# Other Aquarium Forums > Freshwater Fauna >  Sea Almond Leaf for aquarium

## ikan

Hi guys. Check out this site.
It's about sea almond leaf that is good for your fish. I think it's native to Singapore?

http://www.belowwater.com/store/wild...eaf/index.html

----------


## Simon

yes, but only at some areas

Wild Almond Leaf
(treats 10-15 gallons)

1 leaf: $2.50 (US)
5 leaves: $10.00 (US)
13 leaves: $20.00 (US)

wow!!

----------


## subzero

It can be found almost everywhere in Singapore. Think those road sweeper are sweeping away all the money.

----------


## Simon

subzero, anywhere is the west or central area?

----------


## CK Yeo

Simon, I am sure you see them all the time, just that you didn't realised that what they are... they are all along roadsides... I am sure there are some around Bt Merah...

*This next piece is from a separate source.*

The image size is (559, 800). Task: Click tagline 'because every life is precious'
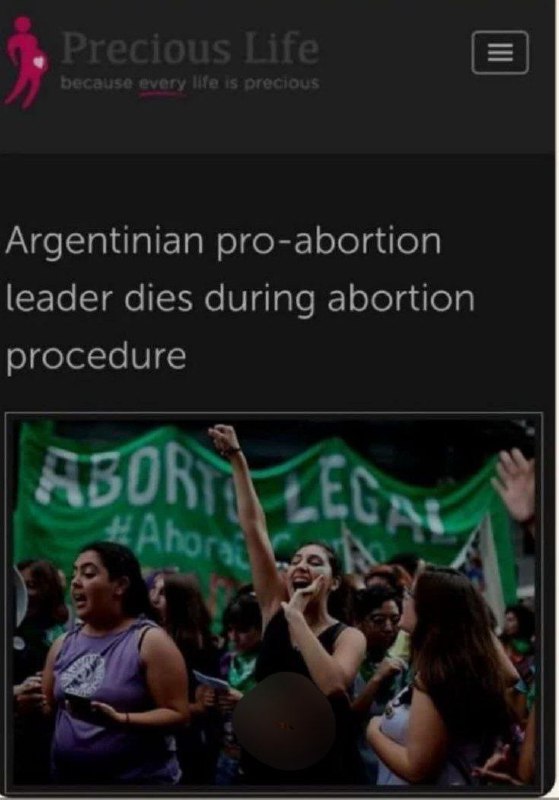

they are also know as Ketapang leafs and can be found in some LFS. they shed their leaf seasonally, and turns red before it drops... quite big... looks like CB leafs, except not so many veins.

----------


## kelstorm

hmmm.. perhaps we can do an import and export of such leaves and become rich.. hehehe.. best part.. no input of capital but got income.. not back hor.. hehehe

----------


## foxemty

the old fish farm rd has them all over the place.

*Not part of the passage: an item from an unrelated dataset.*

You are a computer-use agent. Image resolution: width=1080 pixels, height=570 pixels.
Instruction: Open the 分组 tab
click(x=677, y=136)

yup, theres some at bt merah, any idea where safra or lfs amazon is? there are a couple of these tree near there, i think.

----------


## coryfav

simon, diagonally opposite buona vista mrt station, at the lorry carpark, are some of these trees.

----------


## LeAnne

LOL~ almost everywhere has it  :Smug:

----------


## MECH

Simon your flat downstair have  :Razz:  

 :Razz:   :Razz:   :Razz:

----------


## Simon

mech, where? I neber notice them..

----------


## hwchoy

> ----------------
> On 5/2/2002 11:14:40 PM 
> 
> mech, where? I neber notice them..
> ----------------


Simon, you have been visiting the botanical gardens too much during the night. Moonlight not very helpful with identifying plants, unless of course you identify by smell lah [ :Grin: ] [ :Grin: ] 

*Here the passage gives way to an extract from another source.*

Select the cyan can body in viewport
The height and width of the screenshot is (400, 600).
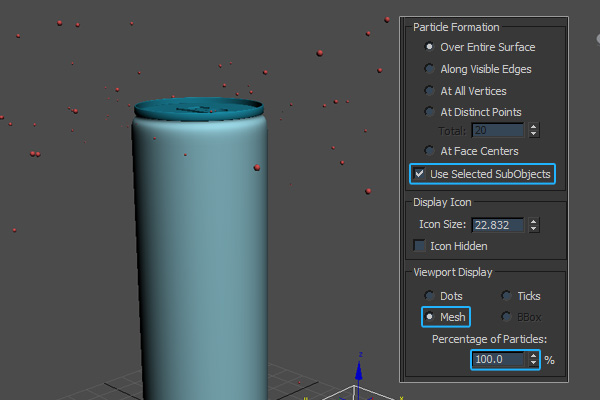200,260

BTW, it is tree flowering season again... May! When you go out at night, do you smell the Tembusu and the Chempaka? [: :Smile: ]

----------


## Simon

me good boi boi... nothing to see except for wild orchids on the trees..

----------


## ikan

guys, guys. can you mail some to me please. You can put few in a standard envelope.
I am in Perth, Aust. Don't think we have it here.
I'll ask around but.
I like this natural remedy, maybe I should boil them and drink the water[ :Grin: ]

----------


## coryfav

ikan, aussie authorities so strick, sure can import leaves? how to declare? "vodoo leaves"?[ :Grin: ] 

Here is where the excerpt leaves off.